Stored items
################
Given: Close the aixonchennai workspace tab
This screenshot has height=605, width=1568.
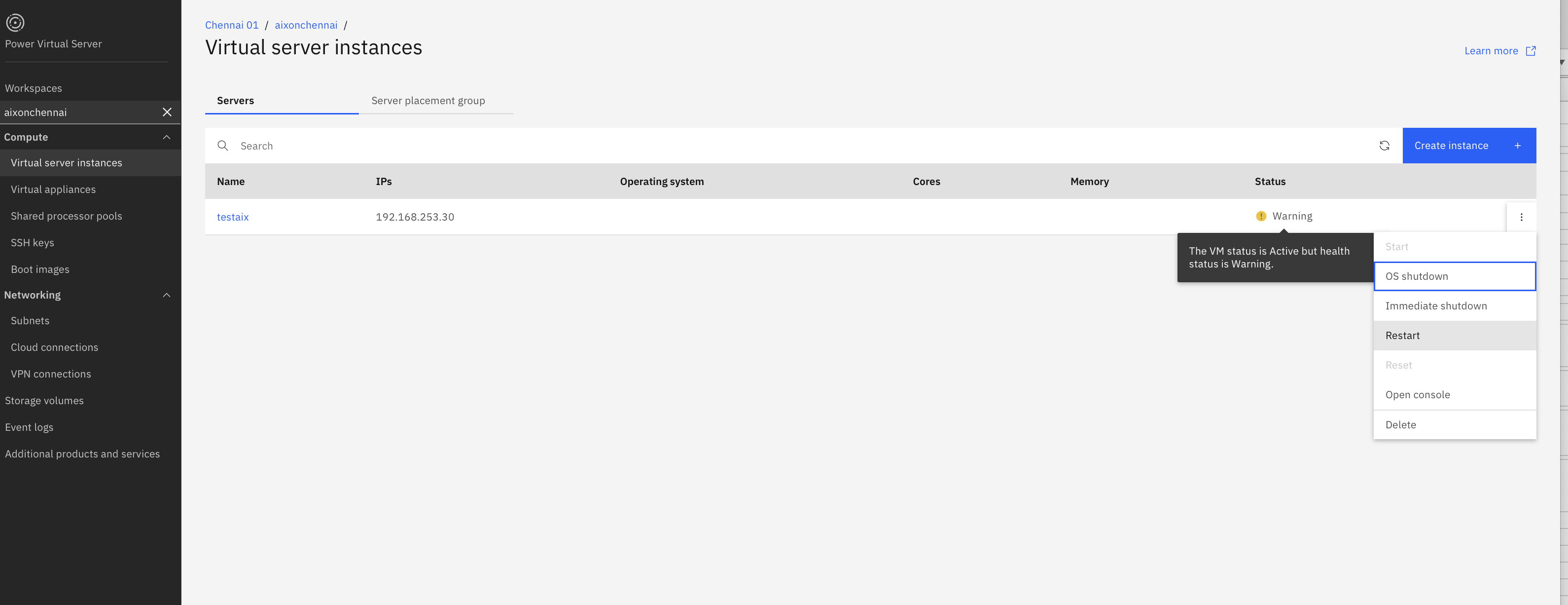Looking at the screenshot, I should [x=167, y=112].
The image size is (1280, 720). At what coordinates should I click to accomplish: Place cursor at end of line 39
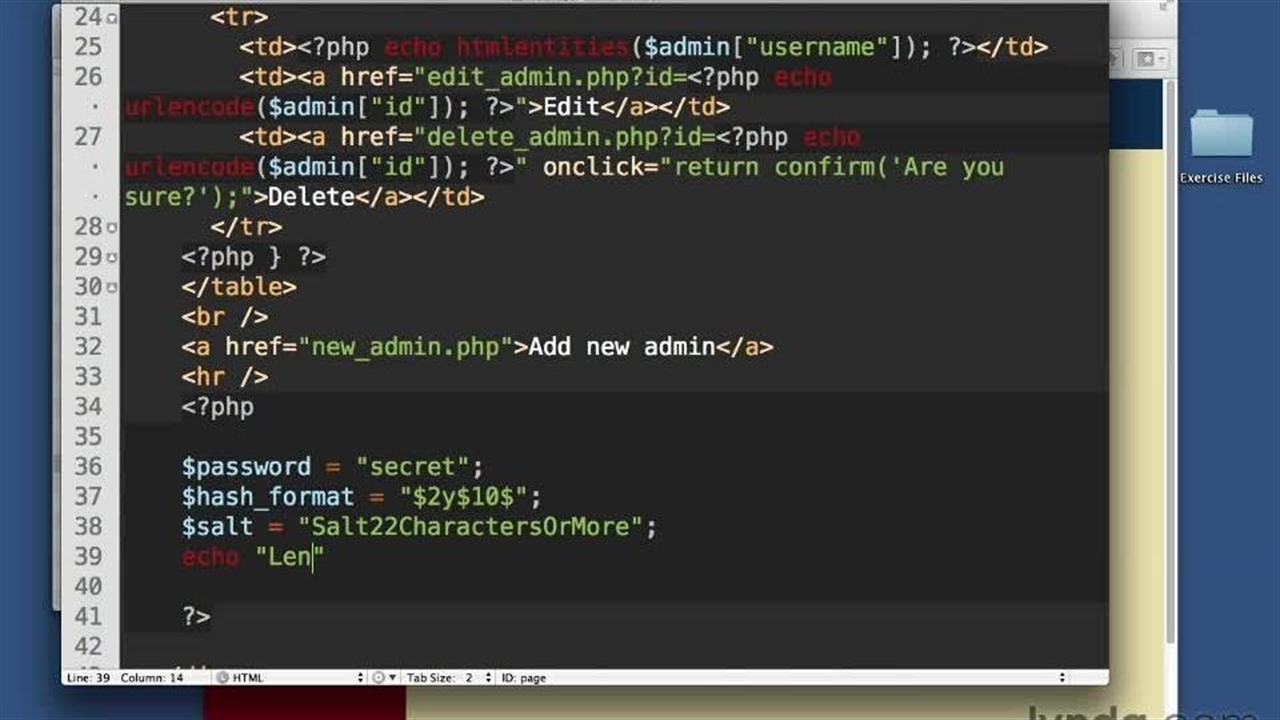326,557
################
#### [Task to carry out]
Reproduce every line of the data above, exactly as it stands, but not the pictures.

#### [Output for this task]
Given: Close the aixonchennai workspace tab
This screenshot has height=605, width=1568.
Looking at the screenshot, I should [x=167, y=112].
The image size is (1280, 720). At what coordinates should I click to accomplish: Place cursor at end of line 39
326,557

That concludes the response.